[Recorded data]
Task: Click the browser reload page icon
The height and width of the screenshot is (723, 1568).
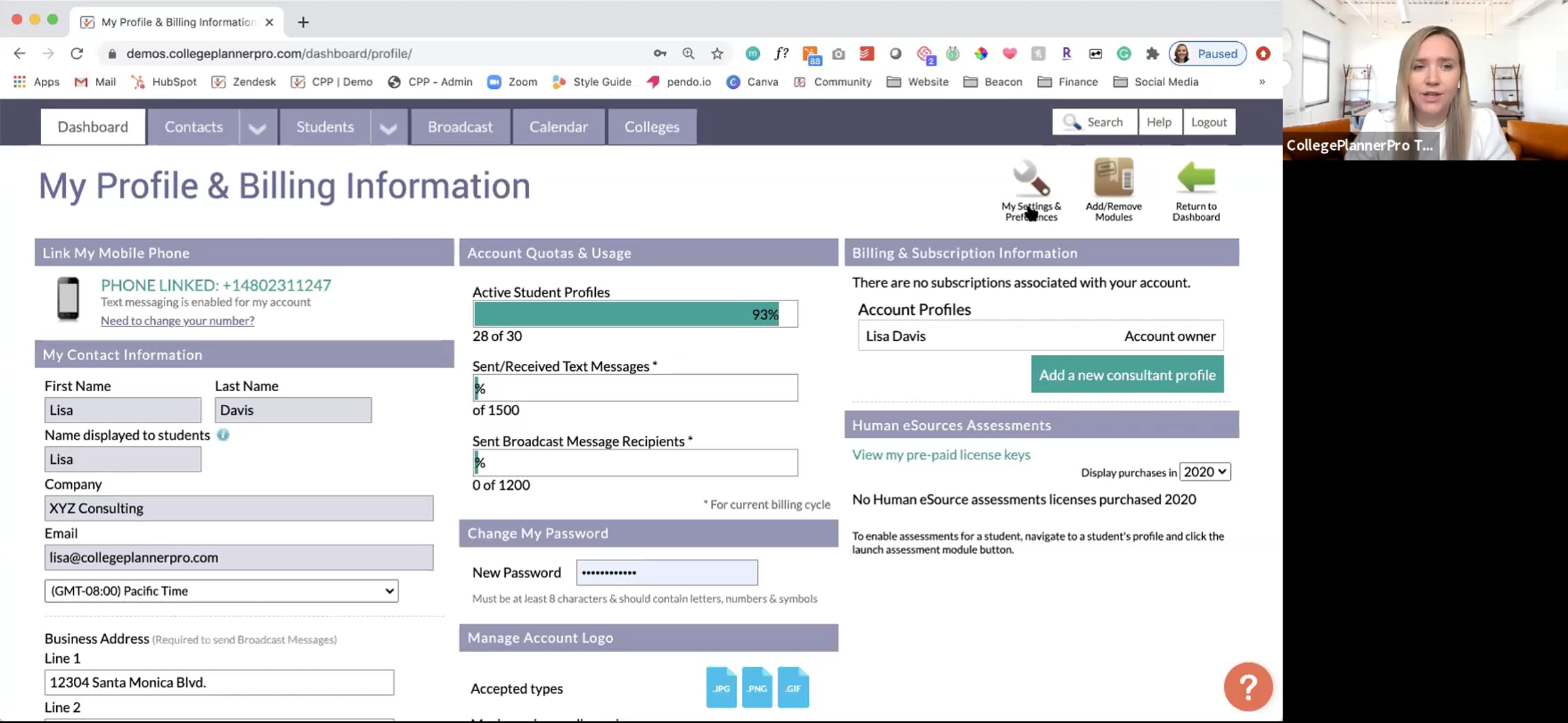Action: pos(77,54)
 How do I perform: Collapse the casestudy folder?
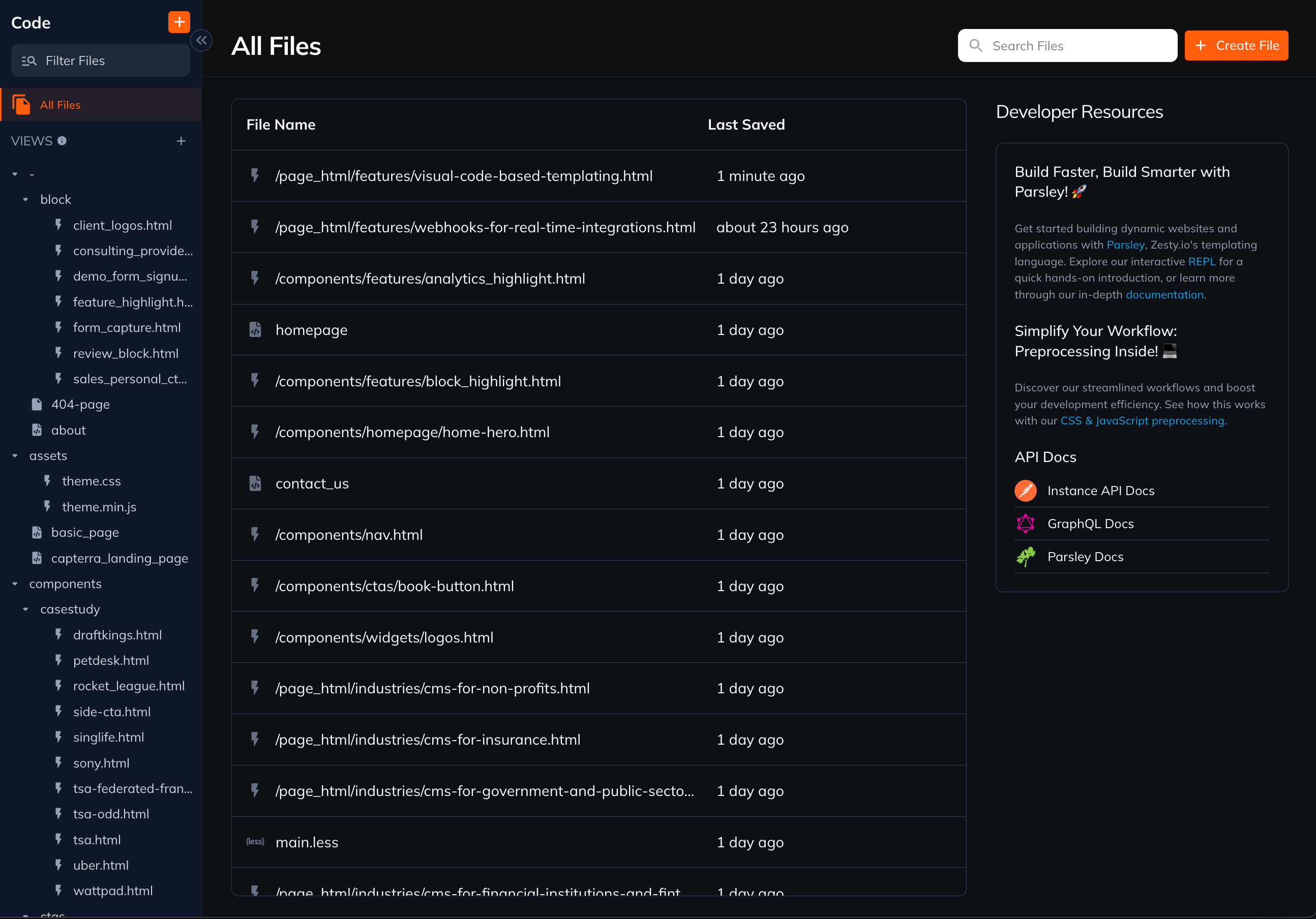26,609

> **Task objective**:
All entries need repeating exactly, but without the pictures.

> **Solution to this task**:
Task: Click the browser reload page icon
The height and width of the screenshot is (723, 1568).
Action: pos(77,54)
 How do I perform: Collapse the casestudy folder?
26,609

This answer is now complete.